▶ **Passage shown**:
____

Python Script to Calculate Checksum of File

I was in desperate need of a utility to calculate checksums of certain files. I was running Windows, and did not want to install a third-party tool to do this for me. I did have Python3 installed and decided to write a script myself to give me checksum for a file. But the script grew bigger as I wanted more and more features. Eventually, the script does the following: (1) calculate and display checksum (MD5, SHA1, SHA224, SHA256, SHA384, SHA512) for a file; (2) calculate and display size (bytes, KB, MB, GB) in terms of storage (1024 bytes = 1 kilo byte or KB); and (3) calculate and display size (bits, Kb, Mb, Gb) in terms of data transfer over network. The script is as below. Actually, if you don’t want to know the internals of the script, just use it as a utility. You’ll need Python 3 and make sure you have argparse module installed (Debian: sudo aptitude install python-argparse).

# This script reads a file and displays its size and checksums
def get_custom_checksum(input_file_name):
    from datetime import datetime
    starttime = datetime.now()
	# START: Actual checksum calculation
    from hashlib import md5, sha1, sha224, sha384, sha256, sha512
    #chunk_size = 1 # 1 byte -- NOT RECOMENDED -- USE AT LEAST 1KB. When 1KB takes 1 min to run, 1B takes 19 minutes to run
    #chunk_size = 1024 # 1 KB
    chunk_size = 1048576 # 1024 B * 1024 B = 1048576 B = 1 MB
    file_md5_checksum = md5()
    file_sha1_checksum = sha1()
    file_sha224_checksum = sha224()
    file_sha256_checksum = sha256()
    file_sha384_checksum = sha384()
    file_sha512_checksum = sha512()
    try:
        with open(input_file_name, "rb") as f:
            byte = f.read(chunk_size)
            previous_byte = byte
            byte_size = len(byte)
            file_read_iterations = 1
            while byte:
                file_md5_checksum.update(byte)
                file_sha1_checksum.update(byte)
                file_sha224_checksum.update(byte)
                file_sha256_checksum.update(byte)
                file_sha384_checksum.update(byte)
                file_sha512_checksum.update(byte)
                previous_byte = byte
                byte = f.read(chunk_size)
                byte_size += len(byte)
                file_read_iterations += 1
    except IOError:
        print ('File could not be opened: %s' % (input_file_name))
        #exit()
        return
    except:
        raise
	# END: Actual checksum calculation
    # For storage purposes, 1024 bytes = 1 kilobyte
    # For data transfer purposes, 1000 bits = 1 kilobit
    kilo_byte_size = byte_size/1024
    mega_byte_size = kilo_byte_size/1024
    giga_byte_size = mega_byte_size/1024
    bit_size = byte_size*8
    kilo_bit_size = bit_size/1000
    mega_bit_size = kilo_bit_size/1000
    giga_bit_size = mega_bit_size/1000
    last_chunk_size = len(previous_byte)
    stoptime = datetime.now()

____

▶ **Listing**:
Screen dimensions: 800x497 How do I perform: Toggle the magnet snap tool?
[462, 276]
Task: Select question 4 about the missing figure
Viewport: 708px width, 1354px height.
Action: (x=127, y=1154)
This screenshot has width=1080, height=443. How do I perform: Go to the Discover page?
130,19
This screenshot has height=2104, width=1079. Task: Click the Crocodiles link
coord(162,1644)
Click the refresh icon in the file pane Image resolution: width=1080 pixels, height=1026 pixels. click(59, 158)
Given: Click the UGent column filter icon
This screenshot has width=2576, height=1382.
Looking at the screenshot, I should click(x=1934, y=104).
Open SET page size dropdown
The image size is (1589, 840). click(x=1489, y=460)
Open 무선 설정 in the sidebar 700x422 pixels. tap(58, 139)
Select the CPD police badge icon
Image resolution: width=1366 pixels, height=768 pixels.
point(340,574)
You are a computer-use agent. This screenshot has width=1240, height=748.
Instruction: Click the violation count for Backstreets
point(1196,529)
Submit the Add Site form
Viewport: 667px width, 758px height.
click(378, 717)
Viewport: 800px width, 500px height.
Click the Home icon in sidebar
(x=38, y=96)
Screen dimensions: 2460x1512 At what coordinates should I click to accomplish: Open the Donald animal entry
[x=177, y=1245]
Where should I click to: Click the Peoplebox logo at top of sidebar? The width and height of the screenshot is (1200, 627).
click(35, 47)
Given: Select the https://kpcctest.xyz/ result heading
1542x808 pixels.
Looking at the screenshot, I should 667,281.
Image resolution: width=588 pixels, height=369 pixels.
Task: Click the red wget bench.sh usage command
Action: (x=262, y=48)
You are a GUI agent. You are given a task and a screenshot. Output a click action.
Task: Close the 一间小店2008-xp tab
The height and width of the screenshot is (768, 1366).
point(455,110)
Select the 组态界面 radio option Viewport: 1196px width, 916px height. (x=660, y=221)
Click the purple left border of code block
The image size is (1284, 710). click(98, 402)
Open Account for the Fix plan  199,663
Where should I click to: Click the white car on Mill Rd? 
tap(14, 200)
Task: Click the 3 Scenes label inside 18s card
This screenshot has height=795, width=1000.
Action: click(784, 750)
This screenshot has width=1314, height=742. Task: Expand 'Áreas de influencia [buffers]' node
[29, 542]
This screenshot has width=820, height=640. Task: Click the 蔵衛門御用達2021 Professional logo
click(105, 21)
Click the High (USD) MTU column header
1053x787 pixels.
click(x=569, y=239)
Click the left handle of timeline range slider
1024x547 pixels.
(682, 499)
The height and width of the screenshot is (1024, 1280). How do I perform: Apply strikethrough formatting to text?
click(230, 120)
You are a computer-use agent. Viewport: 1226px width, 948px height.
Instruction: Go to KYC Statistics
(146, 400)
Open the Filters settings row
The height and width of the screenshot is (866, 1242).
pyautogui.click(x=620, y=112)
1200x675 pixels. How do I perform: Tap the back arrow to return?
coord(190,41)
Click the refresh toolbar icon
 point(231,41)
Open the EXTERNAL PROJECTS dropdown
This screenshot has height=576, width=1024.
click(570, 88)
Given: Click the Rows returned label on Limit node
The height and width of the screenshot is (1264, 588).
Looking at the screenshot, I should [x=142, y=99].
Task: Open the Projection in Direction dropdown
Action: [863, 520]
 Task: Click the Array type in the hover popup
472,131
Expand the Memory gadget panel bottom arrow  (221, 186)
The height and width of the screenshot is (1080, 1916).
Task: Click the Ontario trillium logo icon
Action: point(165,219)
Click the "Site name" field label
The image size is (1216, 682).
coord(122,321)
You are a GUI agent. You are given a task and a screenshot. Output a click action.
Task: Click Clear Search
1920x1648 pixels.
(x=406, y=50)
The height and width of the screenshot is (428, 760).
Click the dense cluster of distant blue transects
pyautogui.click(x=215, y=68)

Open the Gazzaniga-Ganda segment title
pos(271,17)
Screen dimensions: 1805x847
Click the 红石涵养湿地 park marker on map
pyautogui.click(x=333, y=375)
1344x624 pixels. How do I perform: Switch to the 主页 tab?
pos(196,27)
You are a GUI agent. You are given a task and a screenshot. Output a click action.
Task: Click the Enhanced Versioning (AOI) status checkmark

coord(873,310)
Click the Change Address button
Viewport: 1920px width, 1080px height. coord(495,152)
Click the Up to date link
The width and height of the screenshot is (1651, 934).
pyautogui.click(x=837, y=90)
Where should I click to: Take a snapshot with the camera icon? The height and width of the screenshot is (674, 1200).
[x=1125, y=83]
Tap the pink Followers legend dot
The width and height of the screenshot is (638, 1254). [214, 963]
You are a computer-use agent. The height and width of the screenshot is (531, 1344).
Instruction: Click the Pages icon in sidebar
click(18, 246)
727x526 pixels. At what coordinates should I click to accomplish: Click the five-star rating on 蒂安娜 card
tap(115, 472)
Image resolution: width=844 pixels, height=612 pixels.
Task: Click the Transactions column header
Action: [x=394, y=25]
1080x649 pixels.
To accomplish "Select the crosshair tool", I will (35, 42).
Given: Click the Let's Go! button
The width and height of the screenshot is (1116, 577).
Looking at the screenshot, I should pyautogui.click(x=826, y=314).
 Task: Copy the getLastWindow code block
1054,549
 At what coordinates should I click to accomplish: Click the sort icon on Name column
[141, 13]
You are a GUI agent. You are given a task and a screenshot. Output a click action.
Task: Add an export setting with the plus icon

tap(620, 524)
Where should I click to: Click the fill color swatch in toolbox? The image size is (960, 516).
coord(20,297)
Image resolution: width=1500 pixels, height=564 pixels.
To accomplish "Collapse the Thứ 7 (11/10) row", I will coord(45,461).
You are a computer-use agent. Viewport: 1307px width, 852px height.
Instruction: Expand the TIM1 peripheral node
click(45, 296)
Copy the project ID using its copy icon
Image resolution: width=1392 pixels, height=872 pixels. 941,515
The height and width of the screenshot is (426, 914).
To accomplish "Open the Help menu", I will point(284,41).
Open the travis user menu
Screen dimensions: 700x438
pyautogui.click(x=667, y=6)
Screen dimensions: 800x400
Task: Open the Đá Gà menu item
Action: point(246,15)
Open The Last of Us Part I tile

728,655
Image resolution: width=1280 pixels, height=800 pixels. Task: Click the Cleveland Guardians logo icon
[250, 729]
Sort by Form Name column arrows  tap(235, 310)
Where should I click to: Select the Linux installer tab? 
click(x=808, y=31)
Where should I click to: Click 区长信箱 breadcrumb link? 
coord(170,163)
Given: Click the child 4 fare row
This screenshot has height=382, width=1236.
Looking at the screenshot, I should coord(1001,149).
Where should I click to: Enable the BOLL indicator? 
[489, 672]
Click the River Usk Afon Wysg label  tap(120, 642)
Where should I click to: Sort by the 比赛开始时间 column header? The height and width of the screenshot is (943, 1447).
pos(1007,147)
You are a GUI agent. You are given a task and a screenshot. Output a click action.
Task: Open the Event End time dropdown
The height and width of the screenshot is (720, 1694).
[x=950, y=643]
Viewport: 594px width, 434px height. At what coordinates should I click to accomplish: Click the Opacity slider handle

____

▶ **Task list**:
(a) In the checksum script passage, why does the code not read the file one byte at a time? Answer in one to three sentences.
(b) Go on with the checksum script passage, starting right after its last line.

▶ **Exercise results**:
(a) A comment in the code marks a 1-byte chunk size as not recommended because it is far slower: a run that takes 1 minute with 1 KB chunks takes 19 minutes with 1-byte chunks. It therefore advises chunks of at least 1 KB, and the script uses 1 MB (1048576 bytes).

(b)
    processtime = stoptime-starttime
    custom_checksum_profile = {
        'starttime': starttime,
        'byte_size': byte_size,
        'kilo_byte_size': kilo_byte_size,
        'mega_byte_size': mega_byte_size,
        'giga_byte_size': giga_byte_size,
        'bit_size': bit_size,
        'kilo_bit_size': kilo_bit_size,
        'mega_bit_size': mega_bit_size,
        'giga_bit_size': giga_bit_size,
        'file_read_iterations': file_read_iterations,
        'last_chunk_size': last_chunk_size,
        'md5_checksum': file_md5_checksum.hexdigest(),
        'sha1_checksum': file_sha1_checksum.hexdigest(),
        'sha224_checksum': file_sha224_checksum.hexdigest(),
        'sha256_checksum': file_sha256_checksum.hexdigest(),
        'sha384_checksum': file_sha384_checksum.hexdigest(),
        'sha512_checksum': file_sha512_checksum.hexdigest(),
        'stoptime': stoptime,
        'processtime': processtime,
        }
    return custom_checksum_profile

    # Thanks to the following resources for helping with this function
    # http://stackoverflow.com/questions/1035340/reading-binary-file-in-python
    # http://abstracthack.wordpress.com/2007/10/19/calculating-md5-checksum/
    # http://www.speedguide.net/conversion.php

def print_custom_checksum(input_file_name):
    custom_checksum_profile = get_custom_checksum(input_file_name)
    try:
        print ('Start Time            :', custom_checksum_profile['starttime'])
        print ('File Size (bytes)     :', custom_checksum_profile['byte_size'])
        print ('File Size (kilobytes) :', custom_checksum_profile['kilo_byte_size'])
        print ('File Size (megabytes) :', custom_checksum_profile['mega_byte_size'])
        print ('File Size (gigabytes) :', custom_checksum_profile['giga_byte_size'])
        print ('File Size (bits)      :', custom_checksum_profile['bit_size'])
        print ('File Size (kilobits)  :', custom_checksum_profile['kilo_bit_size'])
        print ('File Size (megabits)  :', custom_checksum_profile['mega_bit_size'])
        print ('File Size (gigabits)  :', custom_checksum_profile['giga_bit_size'])
        print ('File Read Iterations  :', custom_checksum_profile['file_read_iterations'])
        print ('Last Chunk (bytes)    :', custom_checksum_profile['last_chunk_size'])
        print ('MD5                   :', custom_checksum_profile['md5_checksum'])
        print ('SHA1                  :', custom_checksum_profile['sha1_checksum'])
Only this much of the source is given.